These phenotypic, longitudinal correlations could suggest direct, causal effects; however, they also may reflect overlapping genetic or shared environmental influences. At age 10 in the same ABCD sample examined in this study (Freis et al., 2022), internalizing behaviors display genetic and shared environmental influences that could overlap with those for pain. A predisposition to anxiety can lead to a maladaptive appraisal of acute pain and lead to chronification in children (Asmundson et al., 2012). Furthermore, a systematic review of mostly adult twin studies found that pain conditions show genetic and environmental correlations with depression and anxiety (Khan et al., 2020). A recent study found a common factor of self-reported pain, anxiety, and depression in late adolescence that displayed significant genetic, shared environmental, and non-shared environmental influences (Scaini et al., 2022), suggesting that familial influences play a partial role in increasing both pain and internalizing risk.

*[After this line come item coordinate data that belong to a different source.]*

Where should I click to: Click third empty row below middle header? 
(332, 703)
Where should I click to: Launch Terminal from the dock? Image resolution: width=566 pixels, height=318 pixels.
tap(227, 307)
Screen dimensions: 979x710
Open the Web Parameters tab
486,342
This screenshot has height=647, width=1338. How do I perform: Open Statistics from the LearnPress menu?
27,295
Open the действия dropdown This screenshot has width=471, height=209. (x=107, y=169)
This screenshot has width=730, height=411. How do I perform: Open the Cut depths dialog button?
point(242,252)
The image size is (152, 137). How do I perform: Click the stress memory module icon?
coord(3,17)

While it is well-established that there are shared genetic and environmental influences on internalizing and pain, the association may not be entirely familial. A longitudinal twin study of 12–14 year old adolescents found that in addition to genetic correlations between the latent growth factors of pain and anxiety/depression, there were also non-shared environmental correlations (Battaglia et al., 2020). The non-shared environmental correlations could indicate a direct effect between internalizing and pain. Co-twin control analyses can be used to assess whether the association between internalizing and pain survives when controlling for familial confounding (Carlin et al., 2005).
Externalizing and pain
Externalizing problems also are phenotypically associated with pain. For example, children with musculoskeletal pain displayed more externalizing problems (Varni et al., 1996), and externalizing symptoms have been shown to increase the odds of later musculoskeletal pain (Andreucci et al., 2021). Externalizing behaviors could directly affect pain by increasing engagement in high risk, injury-prone behaviors such as substance use or violence (Ranney et al., 2018), which could increase pain incidence. However, pain could predate externalizing, as the experience of pain could incite more irritable or aggressive behavior. To our knowledge, this will be the first study to examine the phenotypic association between pain on later externalizing.

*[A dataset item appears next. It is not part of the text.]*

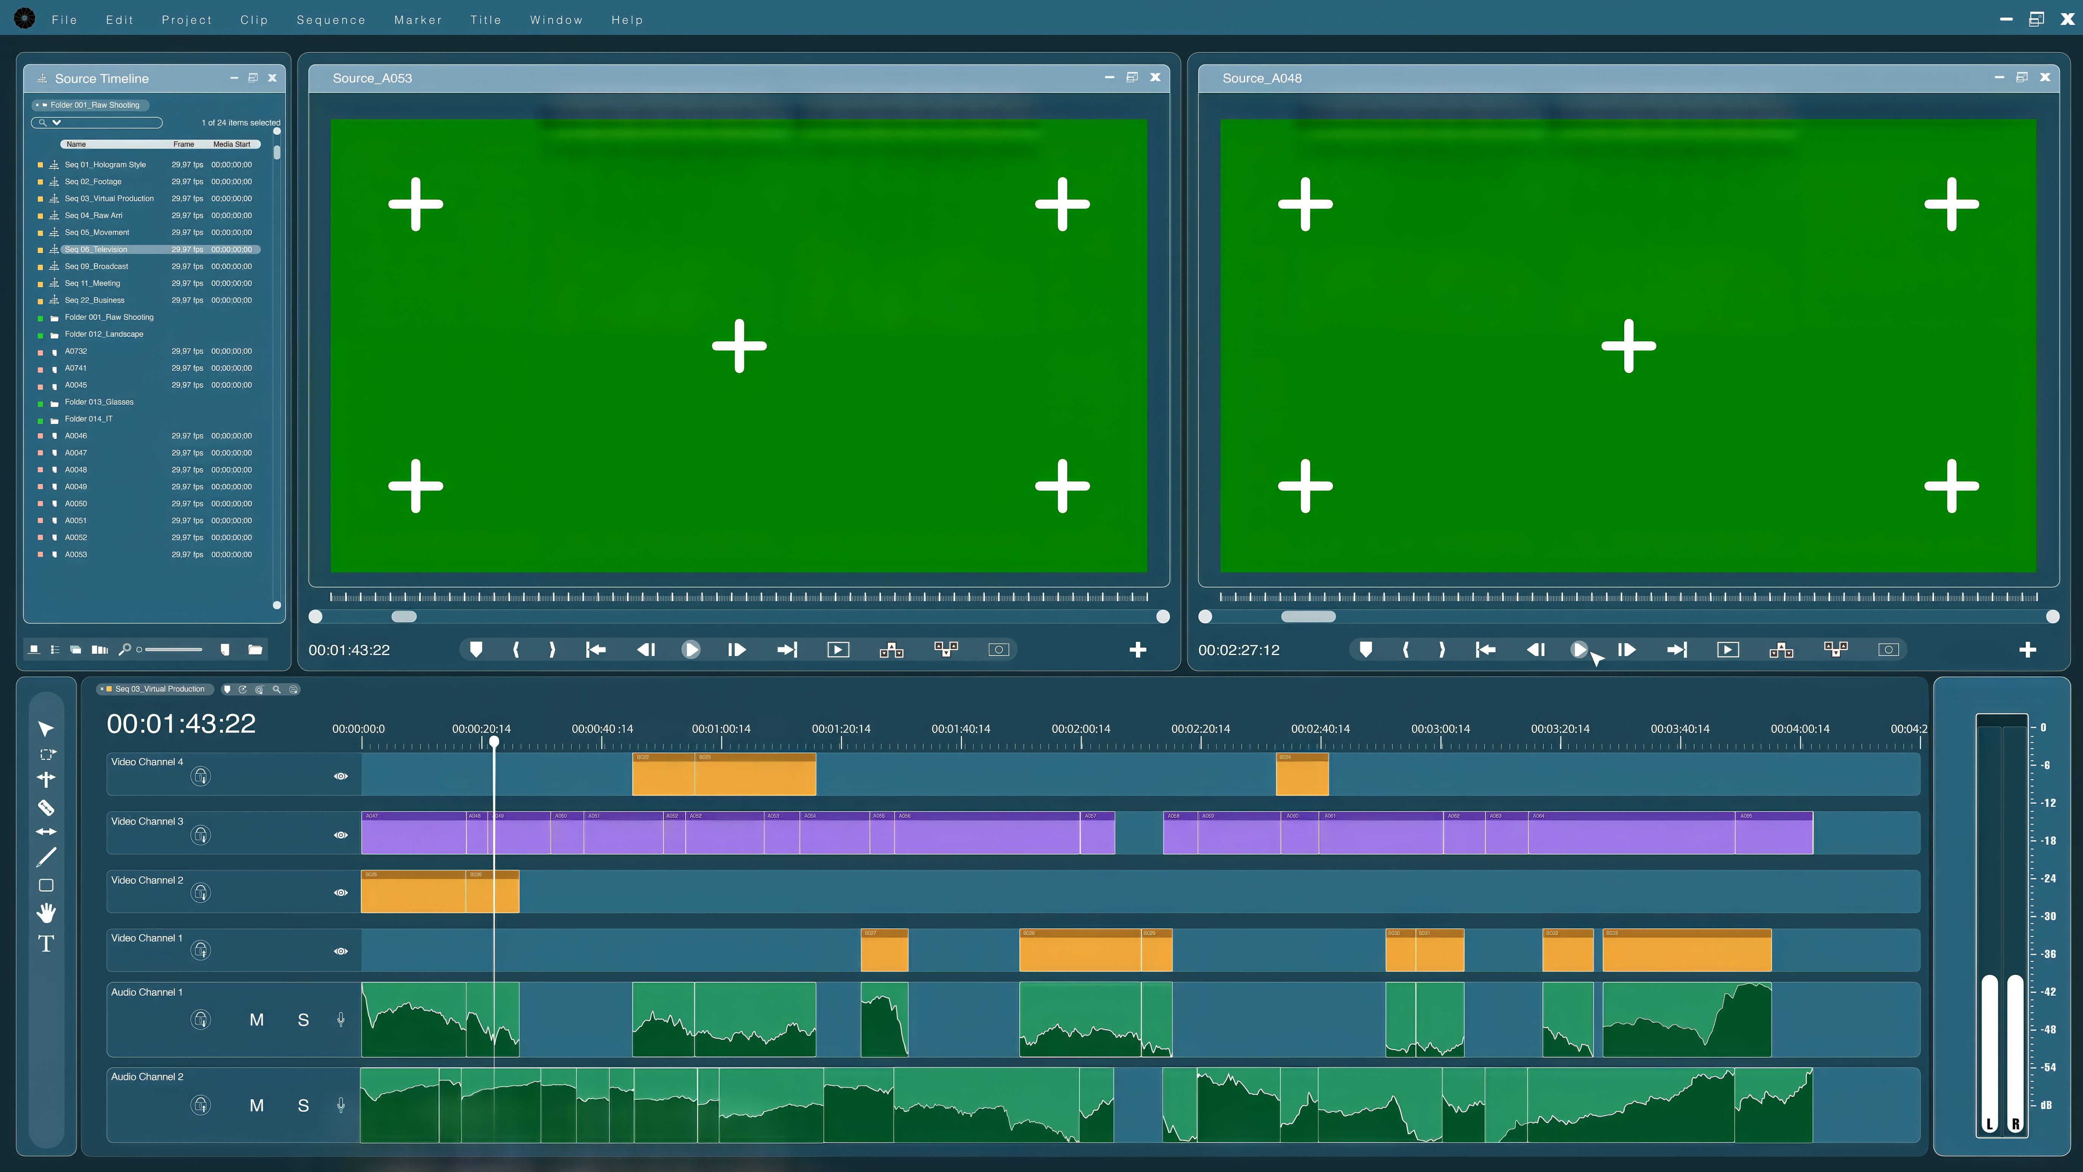Viewport: 2083px width, 1172px height.
Task: Open the Marker menu
Action: coord(418,19)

There is less research on the etiology of the relationship between externalizing and pain. At age 10 in this ABCD sample, externalizing variance was 76% influenced by genetic effects and 26% by non-shared environmental effects (Freis et al., 2022), but to our knowledge, no study has looked at the etiological correlates with pain. A longitudinal co-twin control study found that externalizing behaviors predicted later headaches, even when controlling for familial confounding, suggesting that externalizing had an exacerbating effect on pain development rather than predisposition driving the association (Virtanen et al., 2004). However, it is unclear if this relationship extends to general pain, whether pain predicts later externalizing, and the nature of this association.

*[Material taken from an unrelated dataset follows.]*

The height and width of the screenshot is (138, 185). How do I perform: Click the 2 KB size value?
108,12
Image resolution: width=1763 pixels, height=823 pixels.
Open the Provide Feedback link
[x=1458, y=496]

Pain and other psychopathology
Phenotypic and genetic studies examining pain with other psychopathology, such as thought, attention, and social problems, are sparse. Thought problems is a construct that encompasses obsessive thoughts, compulsions, strange behaviors or ideas, psychosis, and sleep problems in children (Achenbach, 2000). Children with orofacial pain have higher frequencies of thought problems (Al-Khotani et al., 2016); however, to our knowledge, no longitudinal or genetically informed study has examined this thought scale with general pain.
Children experiencing pain also have difficulty with social behaviors. Children with chronic multi-site pain exhibited co-morbid social anxiety, attention problems, and internalizing and externalizing problems (Skrove et al., 2015). As pain is debilitating, children experiencing chronic pain often cannot participate in social activities (Palermo et al., 2008). During a developmentally sensitive time, deficits in social experiences can have disruptive impacts into adulthood (Murray et al., 2020), suggesting pain could have an exacerbating effect on social problems. Social problems were found to be influenced by genetic and non-shared environmental factors at age 10 in the ABCD sample (Freis et al., 2022), but it is unclear whether any of these etiological components will be shared with pain.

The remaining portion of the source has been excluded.